The design of ADA solar 1 is great. Everytime Im seating down and looking at my tank I dont get that shinning light at my eyes that litteraly blinds you. Its perfect and well made. This light is suspended 12" above my tank.


----------



## niko (Jan 28, 2004)

ADA recommends installing their light fixture at a certain height above the tank. Their own size tank that is. You understand where this is going - the fixture placement is such that the light coming out of it hits exactly the top edges of the tank. All the spill is only through the glass. IF you install it as it's supposed to be installed. Thre are diagrams of the distances available. All of that should mean that the only way to stare at the light would be to glue your face on the front or side glass and look up.

There was a local guy that actually went to Germany and got a true Giesemann light for close to $1500. It looked like a freaking space ship - so beautiful! But because it was not designed to hang over the tank that he had there was quite the light spill. Not a huge deal but it was a problem he told me. I think that Gieseman sells some kind of plastic light blockers for such situations. Basically a long piece of plastic that attaches on the fixture so the light does not blind you when you sit on your couch lower than the tank.

Anyway, Cowgirl, here's a video (I wish it was better quality) of one of Michael's tanks. HOB filter, Lava Rock and sunlight. I don't think that the electric light in the eveings makes any difference for the plant growth but Michael may say otherwise:





Note the choice of plants. You mentioned mayaca, rotala, and what not. These are not plants that will love a no-CO2 tank. As I said - choose the plants right and everything will work together, not against each other. But it never hurts to experiment either.

--Nikolay


----------



## Michael (Jul 20, 2010)

christian_cowgirlGSR said:


> Michael - thank you for your input. I think I'll try your suggestion first as it is the cheapest to implement. I'm not very knowledgeable when it comes to lighting and types of lights. This is the bulb I have for my tank. Do you think I should continue using this bulb? Also, do you think I should use two of them or just the one?
> 
> http://www.walmart.com/ip/Lights-of-America-10-Watt-Mini-Fluorescent-Aquarium-Bulb-1-ct/10448675
> 
> ...


I think that bulb/tube is fine, and you should use two of them.

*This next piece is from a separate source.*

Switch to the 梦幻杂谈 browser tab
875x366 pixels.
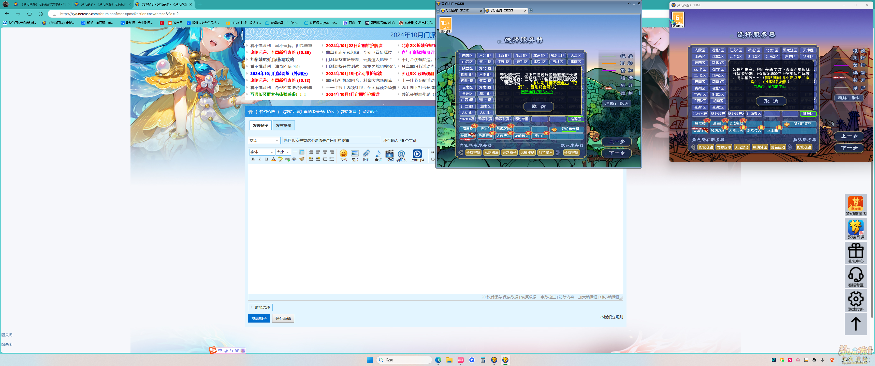pos(103,4)
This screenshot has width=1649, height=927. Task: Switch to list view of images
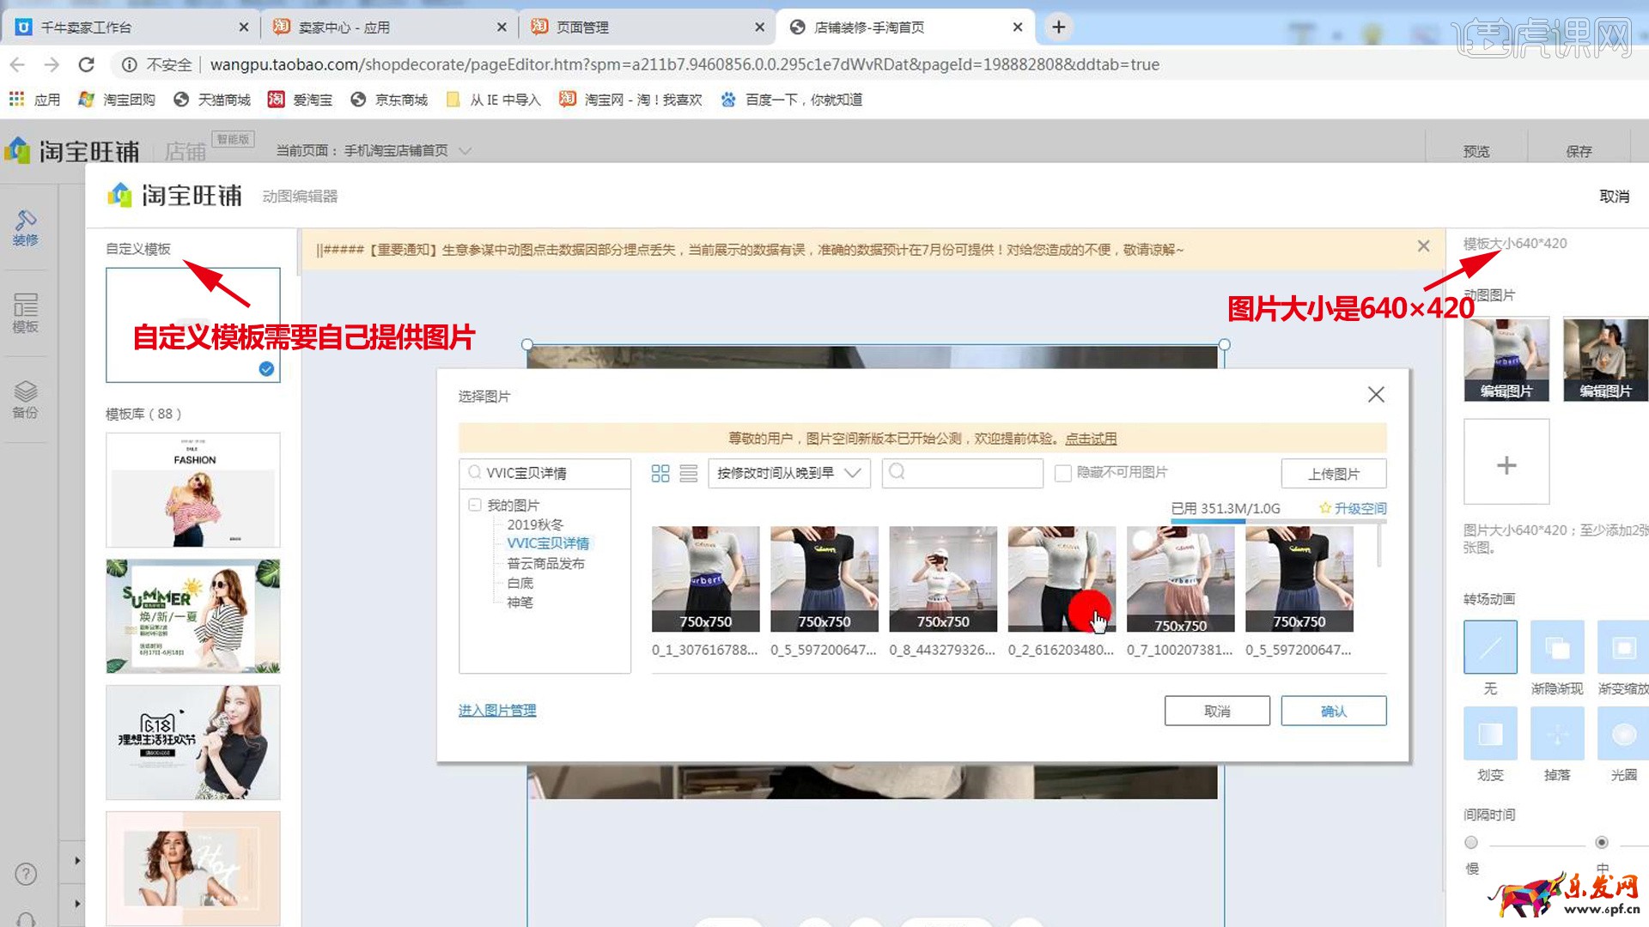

I've have not grown the mayaca or the rotala. The pennywort would definitely work, as would _Hygrophila polysperma _or wisteria.

The light over my 10 gallon is probably not necessary during the summer when the tank gets full sun for a few hours in the afternoon. But in the winter the light is absolutely necessary because that window gets no direct sun and is much darker than in Niko's video. The bulb is a 36 watt sprial compact fluorescent. This is actually higher wattage than necessary, but I keep the lamp about 6" above the tank so that the light spreads over the whole tank.


----------



## christian_cowgirlGSR (Jun 20, 2011)

Thank you both so much for your help!


The lava rock is on it's way.
I've re-installed the CFL bulb on the tank.
I'll get another bulb the next time I'm at Wal-Mart.
I haven't decided on which plant I want yet, but I'll probably make a plant order soon.

Thank you so much for your input and your advice. I really appreciate it!


----------